U.S. lawmakers still need to agree on raising the debt limit to avoid a default after Oct. 17, following the government’s first partial shutdown in 17 years. The shutdown began after House and Senate lawmakers failed to agree on a spending plan for the fiscal year that started yesterday.

Gold is set for the first annual drop in 13 years as some investors lost faith in the metal as a store of value. Holdings in gold-backed exchange-traded products slid 27 percent this year on speculation the Federal Reserve will slow debt purchases. While the Fed said last month it will delay reducing stimulus, economists surveyed by Bloomberg Sept. 18-19 expect the first step in cutting bond buying in December.

“Between the U.S. government shutdown and Fed tapering, the risk to markets are nowhere near gone,” Jordan Eliseo, chief economist at the Australian Bullion Company Ltd., said by phone from Sydney. “Some people still look to gold to hedge against economic uncertainty. The bigger issues are the debt ceiling debate and the month-to-month decisions by the Fed.”

Gold for immediate delivery rose 0.3 percent at $1,291.88 an ounce by 9:39 a.m. in London. Prices reached $1,277.15, the lowest since Aug. 7. Bullion for December delivery gained 0.4 percent to $1,291.60 on the Comex in New York. Futures trading volume was 11 percent below the average for the past 100 days for this time of day, data compiled by Bloomberg showed.

 

Debt Limit

Treasury Secretary Jacob J. Lew urged Congress to extend the nation’s borrowing authority “immediately,” in a letter addressed to House Speaker John Boehner dated yesterday. Lew said the U.S. began using the final extraordinary measures to avoid breaching the debt limit, and repeated that they will be exhausted no later than Oct. 17.
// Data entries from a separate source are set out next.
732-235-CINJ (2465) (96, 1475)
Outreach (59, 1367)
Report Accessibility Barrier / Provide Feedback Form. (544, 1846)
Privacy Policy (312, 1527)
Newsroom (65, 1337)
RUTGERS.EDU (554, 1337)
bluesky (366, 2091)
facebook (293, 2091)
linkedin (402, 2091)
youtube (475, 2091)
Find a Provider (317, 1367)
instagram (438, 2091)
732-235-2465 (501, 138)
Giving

Gold dropped 3.1 percent yesterday, the most in more than two weeks, as global equities gained 0.7 percent.

“The market does not think that the U.S. government shutdown will last long,” Sharps Pixley Ltd., a brokerage handling physical bullion in London, wrote today in a report. “A last-minute debt deal could raise the safe-haven bid for gold while economic damages from the U.S. shutdown could delay the Fed’s tapering and support the gold price.”

Silver for immediate delivery fell 0.3 percent to $21.1152 an ounce in London, after reaching $20.6217 yesterday, the lowest since Aug. 12. Palladium slipped 0.9 percent to $713.78 an ounce. Platinum declined 0.2 percent to $1,383.10 an ounce. It fell to $1,373.68 yesterday, the lowest since July 11.